From Cairo to New York: Intensive Political Moves to Resolve the Sudanese Crisis

The people of Sudan yearn for medicine, security, and a political solution to the conflict that has been ongoing for 8 months, but the intense political movements these days have not achieved the goal.

A politically and militarily complex context surrounds the crisis, raising many concerns about the country’s future if a political solution does not land on the ground in the near future.

In this context, the United Nations Security Council holds a special session today, Thursday, to discuss the Sudanese war that erupted since April 15th and its humanitarian and political repercussions.

The Security Council session begins at 3:00 PM New York time, discussing the agenda, followed by presentations of reports by the Secretary-General of the United Nations, Antonio Guterres, on the situations in Sudan and South Sudan.

Regarding Sudan, the Council discusses the Secretary-General’s report on the situation in the country and the activities of the UN Integrated Transition Assistance Mission in Sudan.

This comes after the visit of the Sudanese Sovereignty Council President, Abdel Fattah Al-Burhan, to the Ethiopian capital Addis Ababa, the first of its kind since the outbreak of the situation in Sudan.

According to the Sovereignty Council, Al-Burhan and Ethiopian Prime Minister Abiy Ahmed held talks, addressing bilateral relations, their support and development, and the developments in Sudan amid the crisis.

The Sovereignty Council statement said that “the talks discussed the repercussions of the crisis witnessed in Sudan due to the Rapid Support Forces rebellion,” holding it responsible for “committing serious and wide violations against citizens and the systematic destruction of the Sudanese state and the sabotage and destruction of the country’s infrastructure.”

According to the statement, Al-Burhan briefed the Ethiopian Prime Minister on the efforts made by the Sudanese government to stop the ceasefire and end the war and bring peace to Sudan.

In addition, the Transitional Sovereignty Council President received Moussa Faki, the Chairman of the African Union Commission, at his residence in Addis Ababa on Thursday. The meeting addressed the situation in Sudan and the efforts made to resolve the Sudanese crisis.

In this context, Al-Burhan affirmed the government’s determination and cooperation with all proposed initiatives to address this issue, which he identified with the “Rapid Support Forces rebellion,” expressing his welcome to the efforts undertaken by Saudi Arabia and the United States through the Jeddah platform to find a solution to the crisis, as well as the efforts of the African Union and IGAD.

Jeddah Negotiations

On October 25th last, the conflicting parties, the army and the Rapid Support Forces, resumed talks in Jeddah after a three-month suspension. However, they have not made a significant breakthrough yet towards a ceasefire.
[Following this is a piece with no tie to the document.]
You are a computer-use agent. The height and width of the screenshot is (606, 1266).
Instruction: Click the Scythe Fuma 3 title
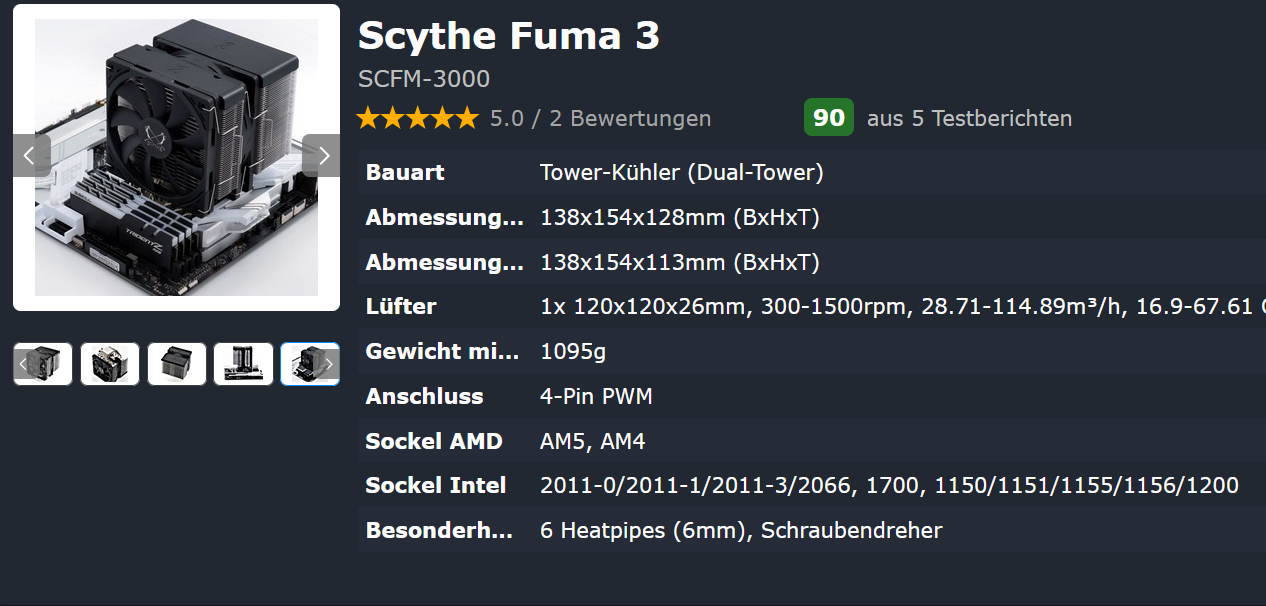coord(509,37)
The two sides signed a commitment document pledging to ensure the safety of humanitarian aid and workers and agreed to form a joint body for humanitarian issues led by the United Nations Office for the Coordination of Humanitarian Affairs (OCHA), aiming to remove obstacles hindering the flow of humanitarian assistance.

To Cairo, where the executive office meetings of the Forces for Freedom and Change have been taking place since Wednesday, continuing for three days, to discuss “political and organizational files, humanitarian situations, and issues of violations resulting from the ongoing conflict in the country.”

In the opening session yesterday, leader Sadiq al-Mahdi called on the warring parties to “negotiate with goodwill, sincerity, and responsibility to end the suffering of the Sudanese people and put an end to the catastrophic war that has destroyed the country.”

Mahdi stated that “the roadmap for Sudan’s future is based on a single professional and national army, carrying out its tasks and duties according to the provisions of the constitution, subject to civilian authority, and the formation of transitional civilian rule institutions in which all revolutionary and transitional forces participate, and only isolating (the ousted National Congress Party) and its affiliates, led by (the Islamic Movement), and those inciting war.”

On the Ground

On the military front, with the start of the eighth month of the fighting, yesterday, gains achieved by the Rapid Support Forces in the west and south of Sudan broke a deadlock on the ground that had lasted for months, reinforcing the ambitions of the quasi-military forces and giving them a strong position in the talks held in Jeddah.

The Rapid Support Forces state that they are advancing and engaging in clashes in the densely populated Fashir, the capital of North Darfur state, as well as around army bases in Khartoum. They pledged to reach Port Sudan on the country’s eastern coast, which government officials and international missions have adopted as a headquarters.

However, the dominance of the Rapid Support Forces over the Darfur region, from which its strength originated, and the progress it made in other areas extending east towards the capital Khartoum, raises speculation about the possibility of Sudan facing another division 12 years after the secession of South Sudan, according to Reuters.

The war between the army and the Rapid Support Forces, with most of the infrastructure destroyed, has caused more than 4.8 million people to be displaced inside Sudan and 1.2 million to neighboring countries, according to the UN High Commissioner for Refugees.